By design, we made the Lens.org platform open and freely accessible to any and all users, to have access to all our data, analytics and visualizations (contingent on the usual compliance with good-actor rules). Without even having an account or logging into Lens, such users have this access, anonymously and comprehensively, including the right for data exports. Moreover, with a cost-free personal account (which can still be anonymous, but for whom we provide some services associated with account privileges such as saved history, recurring queries, collection management and so on) any user can currently export 50,000 records at a time.

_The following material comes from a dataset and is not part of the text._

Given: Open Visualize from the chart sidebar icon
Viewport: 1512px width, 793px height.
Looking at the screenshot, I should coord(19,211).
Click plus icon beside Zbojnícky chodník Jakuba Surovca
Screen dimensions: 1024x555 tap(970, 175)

What software does the Lens use?

All of the software that comprises the Lens platform itself is Open Source and free to use. The code base is not proprietary code1. The following is a brief overview of the main technologies and frameworks that make up the Lens applications:

While The Lens platform is built on open-source, as a small group unfortunately, we have not had yet the capacity to share it. With sufficient time and funds, we’d be delighted to audit, clean, document and share our codebase.

Our Data Partners

The Lens supports the following initiatives:

  • I3: The Lens is a founding member of the Innovation Information Initiative that collaborates on innovation data, analytics and metrics with MIT Knowledge Futures Group, Boston University, and Swiss Federal Institute of Technology in Lausanne.
  • ORCID: ORCID provides a persistent digital identifier (an ORCID iD) that you own and control, and that distinguishes you from every other researcher. You can connect your iD with your career information including education, employment, funding, publications, peer review, and more. The Lens supports ORCID linked services and enables you to claim and sync your works with your ORCID record using your profile.
  • Crossref: Crossref is a not-for-profit member organization that exists to make scholarly communications better by providing scholarly metadata on an open infrastructure. The Lens deposits patent citation event data into CrossRef.
  • Microsoft Academic: Microsoft Academic uses machine learning, semantic inference and knowledge discovery to enable exploration of scholarly information in powerful ways. The Lens provides patent metadata to Microsoft Academic.
  • I4OA: The Lens supports the Initiative for Open Abstracts (I4OA) and the call for unrestricted availability of abstracts to boost the discovery of research.
  • ROR: The Lens is a community adviser and supporter of the Research Organization Registry (ROR) initiative.


Footnotes

  1. As a historical aside, 20 years ago in the absence of quality indexing and search tools such as Lucene, we had to create from whole cloth a memory resident search tool in 'C', called Dekko, that allowed Patent Lens to provide a highly performance free and open full text patent search, the first in the world. It's much nicer when we can build on and share to open projects now.
  2. Microsoft Academic was decommissioned at the end of 2021.